→ Text passage:
>>

Nobody can really tell you what level of redundancy to go for as it’s a choice very specific to you… If this is a home-use-only server and you have frequent offline backups (which you should), maybe you don’t even need redundancy. If you can’t use your server for a day or two while you replace a drive restore backups, does that matter much to you?

That said, it’s pretty easy to see the convenience of having at least 1-drive (N+1) redundancy. That’s probably what I’d recommend.

Consumer-grade NVMEs aren’t necessarily “just as good” but the features they lack may not matter to you. DWPD or endurance tends to be substantially higher on enterprise drives (but not always), they’re more likely to have PLP (power-loss protection), they also might be physically bigger or more expensive. Don’t get 22110-sized NVMe drives if you don’t have 22110 slots. Used enterprise stuff off ebay tends to be fairly cheap, but be aware they might be firmware-wiped and actually have far more usage than they appear to.

For your use-case, I’d probably just get a pair of the cheapest 1TB NVMes I could find and hope for the best, with the knowledge that I might have to buy replacements and deal with some downtime and maybe even restores-from-backup if things go wrong. Without a lot more info about your files, it’s hard to get any more specific.

Mirrored SSD should be fine (haven’t had a dead SSD yet).
Best SSDs for special vDev?
Optane SSDs!!!

Very low latency and high durability.
Just bought 4x Intel Optane P1600X 118GB from Amazon Germany (Shipped from Amazon US) for 80€ each for this purpose

Metadata do not need a lot of space and 0.3-0.5% should be fine… In your case 250-400GB for each drive

Sure, all that’s true. 400gb optane would be unnecessarily expensive, and the 1tb leaves room for expansion with future additional disks or with small-files.

If you have space for 22110 drives, used Samsung PM983a drives go for pretty cheap on ebay, and they’ve got very good endurance and sustained performance vs consumer stuff. Also PLP, for whatever that’s worth. Nothing is going to match optane for pure latency performance, but if you want more capacity to have more special_small_blocks on NVME, they’re a solid option. I have nothing more than my biases to go on, but I trust enterprise NVME (even used) over consumer grade stuff for this purpose.

<<

→ Dataset extract:
>>

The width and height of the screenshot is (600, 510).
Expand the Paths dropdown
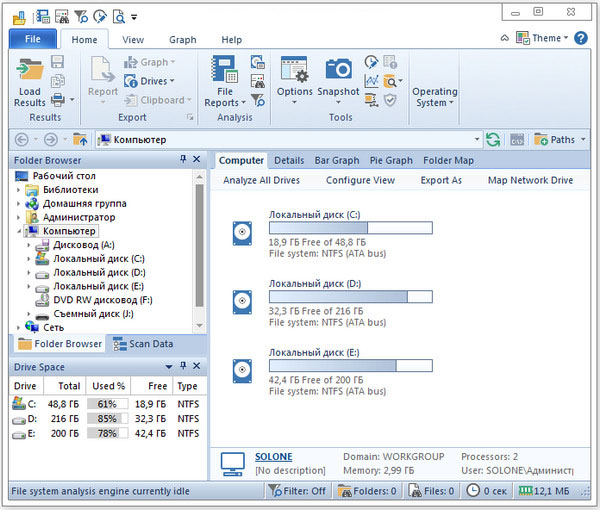click(x=561, y=140)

<<

→ Exercise instructions:
Answer these about the storage forum thread above:
(a) How many Intel Optane P1600X drives did one poster buy, and for how much each?
(b) What percentage of space does the thread say metadata should need?
(c) Which used drives are suggested for anyone with room for 22110 drives?

→ Result below:
(a) Four, at 80€ each.
(b) 0.3–0.5%.
(c) Used Samsung PM983a drives.